### THE INPUT:
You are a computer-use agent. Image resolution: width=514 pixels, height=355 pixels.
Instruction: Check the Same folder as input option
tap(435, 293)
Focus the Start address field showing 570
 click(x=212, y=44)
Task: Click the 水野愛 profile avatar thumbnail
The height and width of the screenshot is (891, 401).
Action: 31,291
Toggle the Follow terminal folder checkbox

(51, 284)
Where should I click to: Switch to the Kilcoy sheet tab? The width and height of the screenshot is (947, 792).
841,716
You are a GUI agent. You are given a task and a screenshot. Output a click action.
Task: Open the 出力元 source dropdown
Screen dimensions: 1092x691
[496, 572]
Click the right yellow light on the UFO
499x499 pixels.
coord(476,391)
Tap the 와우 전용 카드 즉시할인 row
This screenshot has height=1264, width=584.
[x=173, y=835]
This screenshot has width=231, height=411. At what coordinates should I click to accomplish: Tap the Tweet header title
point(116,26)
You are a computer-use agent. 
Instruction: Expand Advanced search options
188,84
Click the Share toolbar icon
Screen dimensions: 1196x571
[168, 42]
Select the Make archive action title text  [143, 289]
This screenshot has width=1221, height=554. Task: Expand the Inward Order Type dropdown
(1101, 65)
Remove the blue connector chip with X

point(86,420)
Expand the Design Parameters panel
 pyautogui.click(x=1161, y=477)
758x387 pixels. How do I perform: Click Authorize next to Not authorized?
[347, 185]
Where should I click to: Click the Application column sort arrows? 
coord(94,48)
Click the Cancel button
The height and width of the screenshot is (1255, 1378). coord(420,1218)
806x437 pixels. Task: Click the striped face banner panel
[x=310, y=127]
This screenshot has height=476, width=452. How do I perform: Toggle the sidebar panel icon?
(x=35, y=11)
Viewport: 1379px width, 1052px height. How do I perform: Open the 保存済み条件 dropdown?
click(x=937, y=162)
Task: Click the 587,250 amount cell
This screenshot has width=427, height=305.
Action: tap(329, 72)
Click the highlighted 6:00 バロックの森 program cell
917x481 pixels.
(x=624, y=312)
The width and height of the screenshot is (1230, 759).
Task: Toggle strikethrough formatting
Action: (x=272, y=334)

### TASK DETAILS:
Collect the lines of the data that carry the word "computer".

### EXPECTED ANSWER:
You are a computer-use agent. Image resolution: width=514 pixels, height=355 pixels.
You are a computer-use agent. 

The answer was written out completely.